British Comedy Guide

999 call. Page 2

Quote: sootyj @ July 20 2008, 11:13 AM BST

MAN ON PHONE, WHISPERING AND PANICKED.

VO

Police please state the nature of the crime?

MAN

Thank God I'm being burgled, I'm

VO

Press 1 if you are being murdered, 2 if you are being raped, 3 if you are being burgled, 4, if you....

BEEP

You've pressed 3 you are being burgled. Is that right press 1 for yes.

VO

You've pressed 1.

MAN

Thank God, send some one now.

VO

How many burglars? Press 1 for 1 burglar, 2 for 2...

BEEP

You've pressed 1.

Is he a big burglar? Press 1, is he a little burglar? Press 2

BEEP

You've pressed 2.

Have you got a blunt object to hand? Press 1 for yes, press 2 for no, Press 3 if you've got a licensed shotgun.

MAN

Look this is your job, I'm an accountant.

VO

You have not pressed a button, Press 1 if you are a homosexual, press 2 if you are a Liberal Democrat, press 3 if you've still got testicles..

VO

You've pressed 3. Approach your burglar, and strike him at the base of the skull. Then roll him over and stamp down hard on the centre of his rib csge.

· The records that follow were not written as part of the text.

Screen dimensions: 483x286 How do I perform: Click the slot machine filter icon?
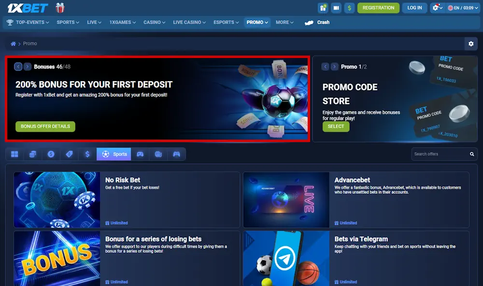158,154
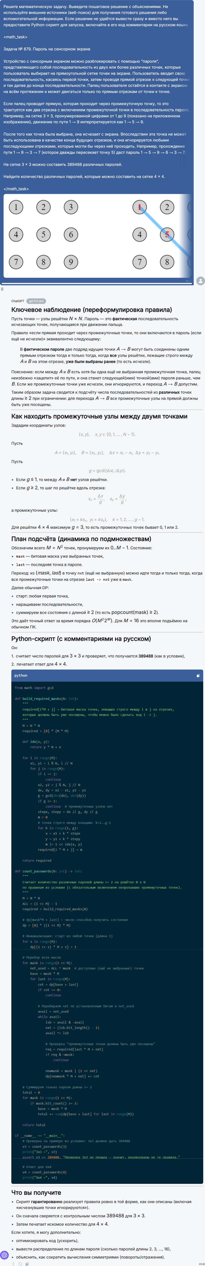This screenshot has height=1266, width=205.
Task: Click the gpt-5.2-pro model badge
Action: click(x=36, y=301)
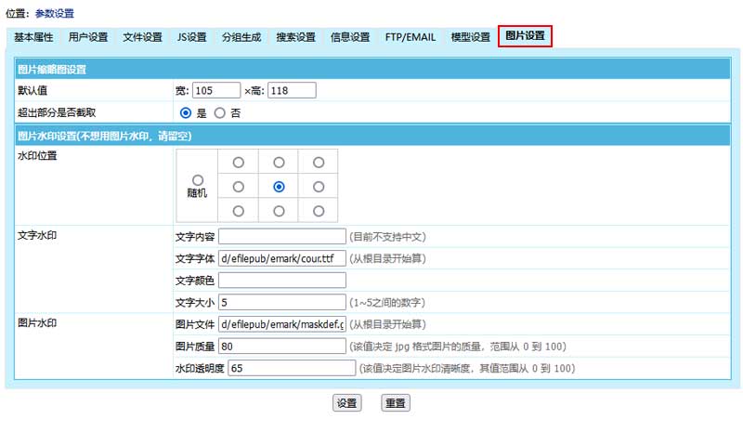The image size is (743, 432).
Task: Open the 基本属性 tab
Action: [33, 37]
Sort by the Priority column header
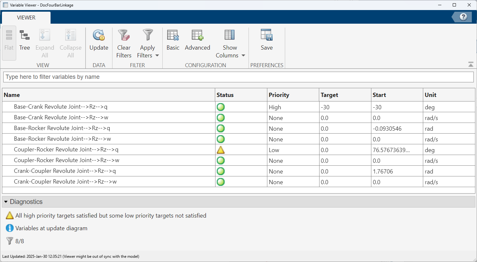 279,95

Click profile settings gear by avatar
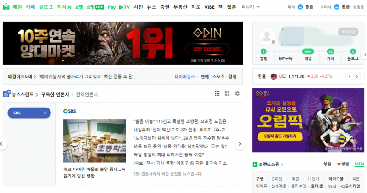tap(273, 42)
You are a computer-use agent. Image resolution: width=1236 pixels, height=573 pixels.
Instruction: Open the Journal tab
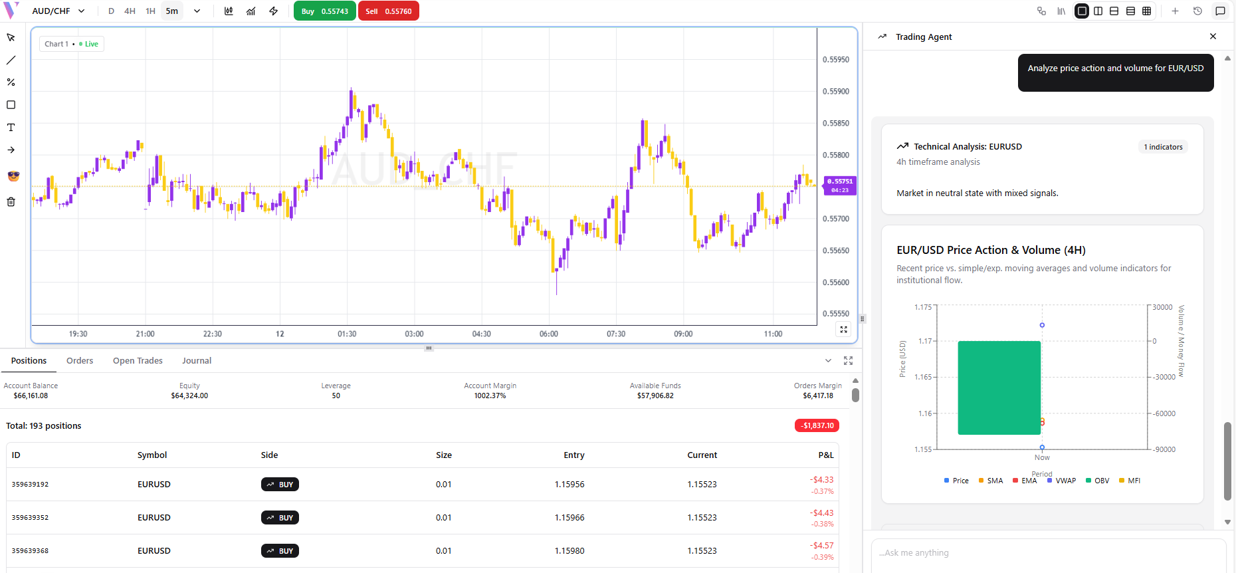pyautogui.click(x=197, y=361)
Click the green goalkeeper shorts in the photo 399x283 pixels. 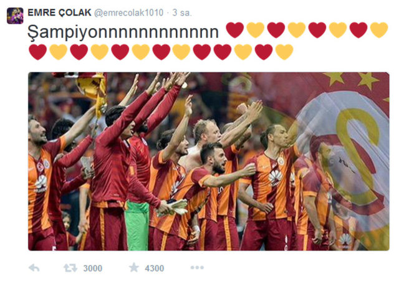[x=137, y=226]
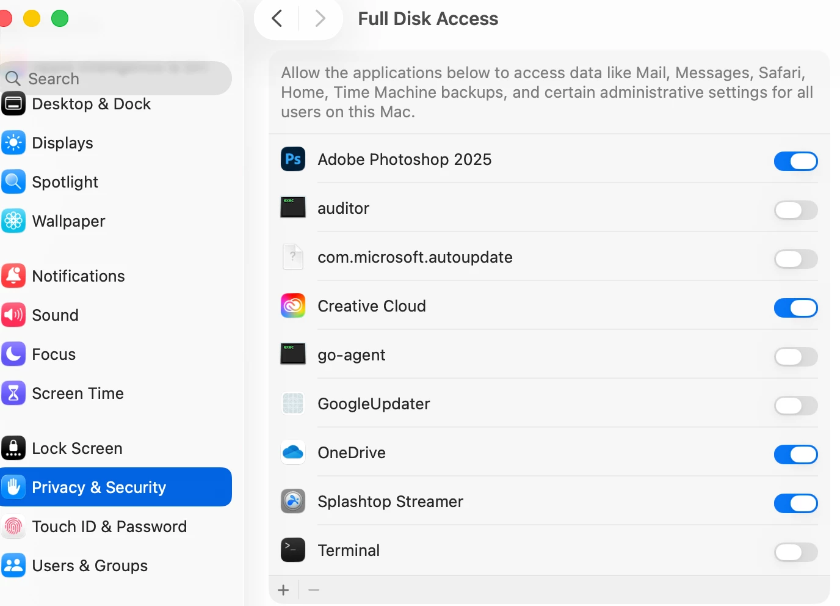Enable the Terminal full disk access toggle
The image size is (840, 606).
pyautogui.click(x=795, y=552)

This should take 5 minutes, here's some mood music.

GRAMS

The Girl from Ipanema

FX

The sound of a thud, a beg for mercy, a sickening crunch,

MAN

Oh God what have I done, I killed him. I'm a killer, you made me into a monster.

VO

Don't worry about the mess, you will a bottle of Stain Devil blood and bile by second class post. Please deposit your burglar outside the door in the orange human remains sack.

MAN

Oh God what have I become..

STARTS TO CRY

VO

Placing your burglar in the green food waste bin, may lead to a fine of upto £500. Thanks for calling 999, these calls are sometimes monitored for quality purposes

I loved the final line about being fined for putting the dead guy in the wrong bin. heh heh!

Yeh I was thinking about adivce I was giving on editing and thought I should take my own advice.